--- begin RECORD SET ---

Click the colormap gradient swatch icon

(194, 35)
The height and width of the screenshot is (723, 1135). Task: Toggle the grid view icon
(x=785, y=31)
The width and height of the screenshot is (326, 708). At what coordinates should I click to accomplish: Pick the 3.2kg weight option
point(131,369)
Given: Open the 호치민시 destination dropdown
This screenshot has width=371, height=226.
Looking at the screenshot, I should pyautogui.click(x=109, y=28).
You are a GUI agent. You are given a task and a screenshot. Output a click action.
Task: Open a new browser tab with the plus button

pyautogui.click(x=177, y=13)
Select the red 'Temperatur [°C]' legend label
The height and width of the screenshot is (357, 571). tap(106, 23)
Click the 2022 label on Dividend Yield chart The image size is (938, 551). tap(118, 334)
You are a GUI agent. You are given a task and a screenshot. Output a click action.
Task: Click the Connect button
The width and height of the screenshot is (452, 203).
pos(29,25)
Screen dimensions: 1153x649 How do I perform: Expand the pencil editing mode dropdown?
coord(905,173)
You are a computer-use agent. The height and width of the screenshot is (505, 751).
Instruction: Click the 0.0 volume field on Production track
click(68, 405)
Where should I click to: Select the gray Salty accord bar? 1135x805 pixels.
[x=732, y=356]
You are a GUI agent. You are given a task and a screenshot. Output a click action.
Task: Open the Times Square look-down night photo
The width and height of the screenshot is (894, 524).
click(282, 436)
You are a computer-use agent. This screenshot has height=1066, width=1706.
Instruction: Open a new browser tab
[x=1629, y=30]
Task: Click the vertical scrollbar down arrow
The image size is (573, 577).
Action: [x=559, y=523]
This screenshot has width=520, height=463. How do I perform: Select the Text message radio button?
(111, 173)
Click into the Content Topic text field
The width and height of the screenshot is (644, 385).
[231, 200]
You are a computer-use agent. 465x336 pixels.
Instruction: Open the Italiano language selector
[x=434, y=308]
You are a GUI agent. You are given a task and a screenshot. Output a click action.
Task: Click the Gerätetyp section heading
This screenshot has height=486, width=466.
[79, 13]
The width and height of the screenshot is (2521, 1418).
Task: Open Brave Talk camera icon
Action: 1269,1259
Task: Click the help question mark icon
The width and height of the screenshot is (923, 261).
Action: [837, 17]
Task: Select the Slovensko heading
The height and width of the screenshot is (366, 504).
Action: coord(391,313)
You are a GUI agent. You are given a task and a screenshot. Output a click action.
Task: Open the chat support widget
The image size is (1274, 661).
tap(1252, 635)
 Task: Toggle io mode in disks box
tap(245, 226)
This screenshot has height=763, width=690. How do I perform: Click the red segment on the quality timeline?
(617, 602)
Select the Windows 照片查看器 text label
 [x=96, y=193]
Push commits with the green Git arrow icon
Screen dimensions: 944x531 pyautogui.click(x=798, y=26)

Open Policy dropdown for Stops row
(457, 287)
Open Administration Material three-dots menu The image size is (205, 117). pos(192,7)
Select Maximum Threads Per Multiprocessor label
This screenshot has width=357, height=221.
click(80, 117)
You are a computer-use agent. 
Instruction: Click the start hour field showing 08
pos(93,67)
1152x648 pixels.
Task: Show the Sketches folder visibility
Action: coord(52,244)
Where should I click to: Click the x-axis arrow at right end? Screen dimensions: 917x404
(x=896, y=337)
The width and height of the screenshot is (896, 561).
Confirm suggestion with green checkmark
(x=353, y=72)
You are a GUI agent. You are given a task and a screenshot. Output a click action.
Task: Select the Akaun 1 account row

--- end RECORD SET ---

* TASK BRIEF: How many lines in the material above contain the string "dimensions"? Case counts; reply with the number alone.

* EXERCISE ANSWER: 3